Александр Пушкин и его время | страница 32
— Где же вы? Заставляете ждать вас!
Тут были все, кто поступал в Коллегию: Ломоносов, Корсаков, Гревениц, Кюхельбекер, Юдин.
— Господа! Времени нет. Не заставляйте ждать. Будьте точны! — раздался сверху скрипучий голос чиновника с седыми бачками. И молодые дипломаты примолкли, бросились толпой вверх по белой лестнице.
…Нелегким был тот первый месяц жизни Пушкина в Петербурге в отпуске после Лицея — пришлось жить в семье, от чего поэт отвык, привыкать было трудно. Свобода кружила голову, батюшка был ворчлив, непонятно обидчив, на деньги не тороват, а расходы были — платье, форма Коллегии, то да се, особенно же все новые и новые знакомства связывали Пушкина с людьми богатыми, независимыми, а это тоже требовало расходов.
Но все же, вырвавшись из царскосельских регламентов, избавившись от околопридворного этикета, Пушкин упивался свободой.
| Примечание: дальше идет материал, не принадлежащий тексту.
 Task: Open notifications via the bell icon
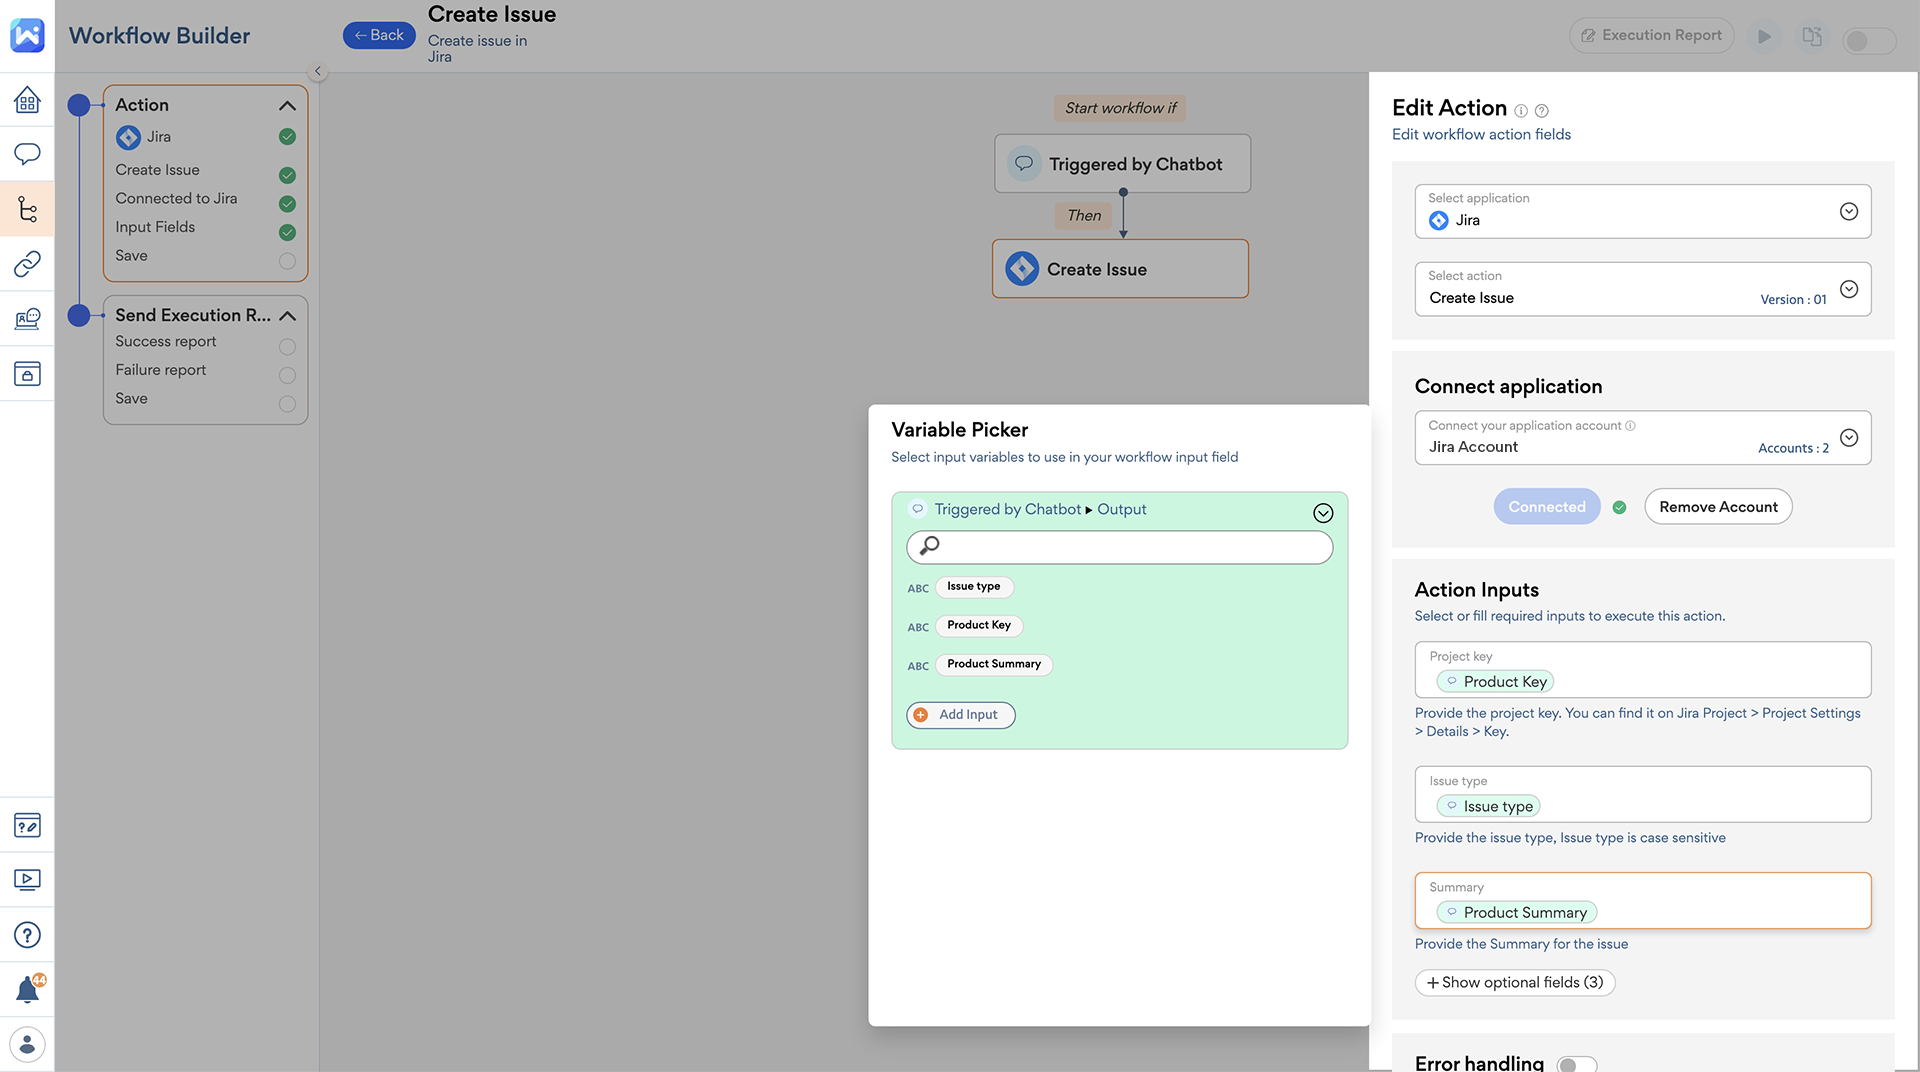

Однажды подшутил он над скуповатым своим батюшкой, и очень тонко: переезжая всем семейством как-то на ялике Неву, восхищенный великолепной панорамой Петербурга, Невой, зажженной солнцем, поэт выхватил из кармана золотую монету и бросил ее в воду как дань роскошной, солнечной красоте… Золото блеснуло в хрустале воды, качнулось, исчезло…
— Ха-ха-ха! — смеялся Пушкин, захлопав в, ладоши. — Последняя, последняя!
Долго еще продолжал гневаться батюшка, но дома успокоился и тихонько сказал жене, пожав плечами и расставив руки:
— Что делать? Поэт! Весь в меня! В Петербурге, это не то что в келье и в садах Лицея.
И шумно и беспокойно жить в семье! Но если приходилось оставаться одному, в душе подымалось цветное облако видений, неясных образов! Поэма, зародившаяся еще в Царском Селе, рвалась к жизни. Какие образы… Девичье чье-то заплаканное лицо, взор хоть испуганный, но яркий до дерзости. И богатырь, Еруслан, идет против черного зла, страшного, как дремучий лес… Образы требовали воплощения; а этот первый месяц свободы был весь занят. Время проходило, на душе было тревожно.
Дверь растворялась, входила матушка, гремела юбками, спрашивала:
— Александр, куда же ты девал те голландские рубашки, что мы, помнишь, с Оленькой привозили тебе в Лицей, зимой?
Юноша, что-то отвечал, маменька сердилась; а он тоскливо глядел на подоконник — стола еще не было, — где желтели под солнцем листки — наброски поэмы.
Семья есть семья. Семья — это установленный порядок. Порядок — всегда гнет. Семья довлела, брала силу над поэтом. И както батюшка и матушка, лежа в своей широкой постели, решили, что пора ехать в свою псковскую деревню: лето идет!